Well, perhaps not entirely idle. Some played Scrabble, others slept. On average, a quarter of these taxpayer-funded employees have sat in these rubber rooms—places where teachers who have been dismissed from the system but can’t be fired spend their days—for five years.
The average salary of these teachers—who are not working—is $94,000 per year. Their counterparts in the district who are working every day earn $10,000 less each year.
Yet, as the poorest and most disadvantaged children in New York head back to school in the coming weeks, they’ll find these union-protected employees have been shuffled into their classrooms, likely moved into unfilled teaching slots in the worst-performing schools in the city.
New York City Mayor Bill de Blasio, a vocal opponent of school choice, has not only backed policies that prevent low-income children from leaving these schools. His administration will now transfer teachers who had previously been fired from the district system for disciplinary reasons or poor performance—a rare occurrence, indeed—into classrooms across the city, likely to schools that are already underperforming and have trouble filling teaching slots.
“You’re going to force the worst teachers in the system into the schools that are struggling the most,” one Manhattan principal told The New York Times.
These teachers cost New York City taxpayers $150 million last year alone, the result of a deal struck initially by the Bloomberg administration with the teachers union to provide more autonomy to principals over personnel decisions, without unionized teachers facing the threat of actual firing.
If, come October, schools still have unfilled teacher slots, some 400 teachers currently filling rubber rooms—or what the city refers to as “Absent Teacher Reserves”—will be transferred in, with no input from school principals.
Instead of moving these teachers out of the system entirely—as would happen in the private sector, private schools, and many charter schools—these teachers are retained due to policies pushed by union special interest groups, and will now make their way back into the classroom.
It is a crystal-clear instance of union policy protecting adults in the government school system instead of working to ensure children have access to a quality education—and in this case, quality teachers.
While union heads argue that the new policy of moving these idle teachers back into hard-to-staff schools will provide “stability” for students, principals, understandably, see things differently.
According to The New York Times:
“I have had over the past five years a lot of [absent teacher reserves] come in,” said the principal, who spoke anonymously for fear of repercussions for the school. “And I have to say, less than 10 percent of them—way less, maybe 5 percent of them—would I hire.”
This in a city where just 28 percent of fourth-graders are proficient in reading, a figure which falls to fewer than 2 in 10 black and Hispanic students.

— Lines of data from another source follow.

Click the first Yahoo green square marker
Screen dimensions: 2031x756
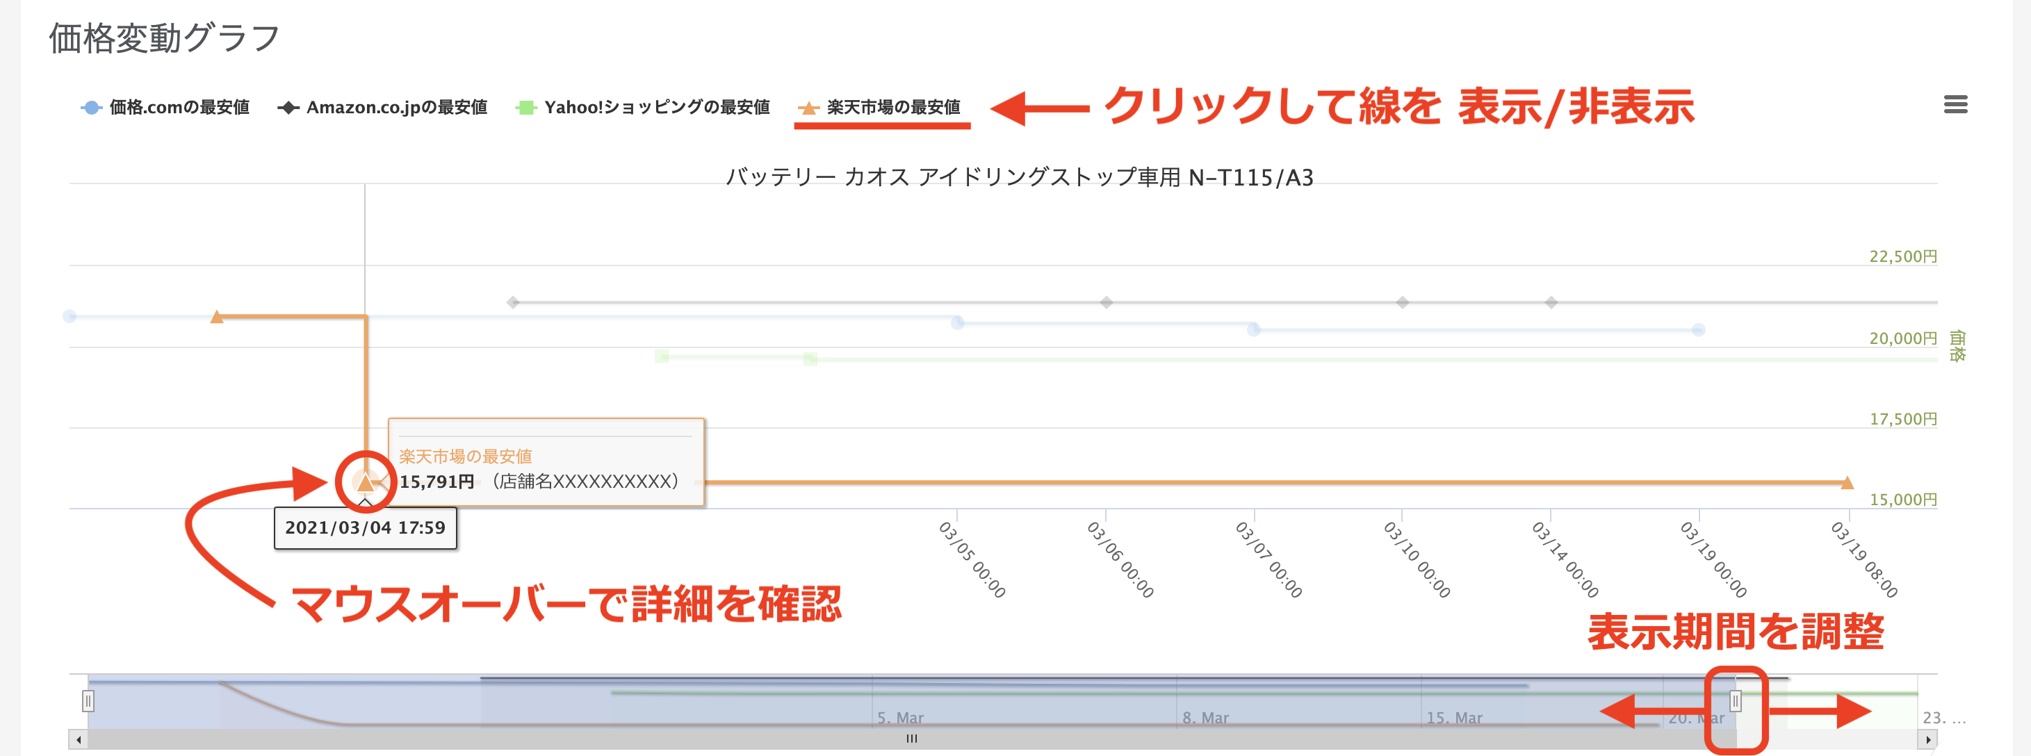[661, 356]
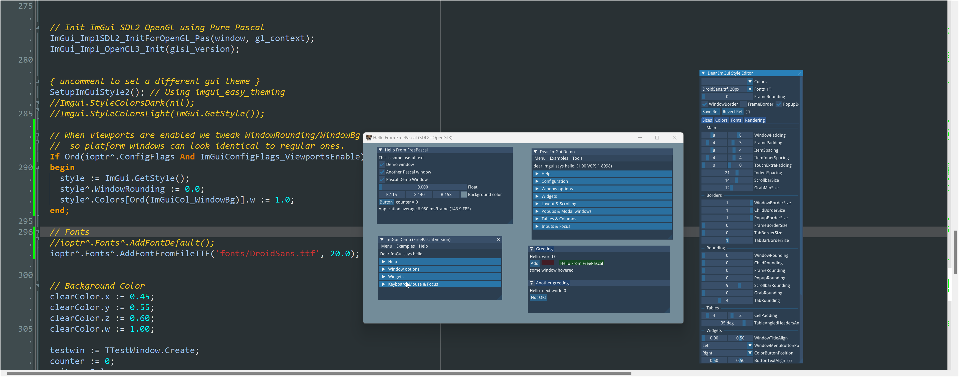This screenshot has height=377, width=959.
Task: Open the Tools menu in Dear ImGui Demo
Action: (x=577, y=159)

It is a further injustice to the children already trapped in the worst-performing schools in New York City to double down on the lackluster education they currently receive by transferring these individuals—previously relieved for poor teaching performance, among other things—into their classrooms.
Stanford scholar Eric Hanushek has identified how important teachers are to children’s future success, particularly for poor children. As Hanushek has found, children in classrooms with teachers near the high end of the quality distribution experience an entire additional year of learning.
He also found that having a good teacher—as opposed to an average teacher—for three to four consecutive years would close the mathematics achievement gap between poor and non-poor children.
Access to a quality teacher can also have a dramatic impact on a child’s future earnings potential. According to Hanushek, relative to an average teacher, a teacher in the 75th percentile would increase each child’s average income by $14,300 over the course of her lifetime, or $358,000 in a classroom of 25 children.
Access to quality teachers is one important feature parents look for in a given school.
It’s unbelievable then, that in an American city today, policymakers would assign children to government-run schools based on their parents’ ZIP code, consigning the poorest among them to the worst schools. And then to top it all off, would send some of the worst-performing teachers into their classrooms.
Yet that is exactly what will happen this fall in New York.
If only parents could exercise school choice.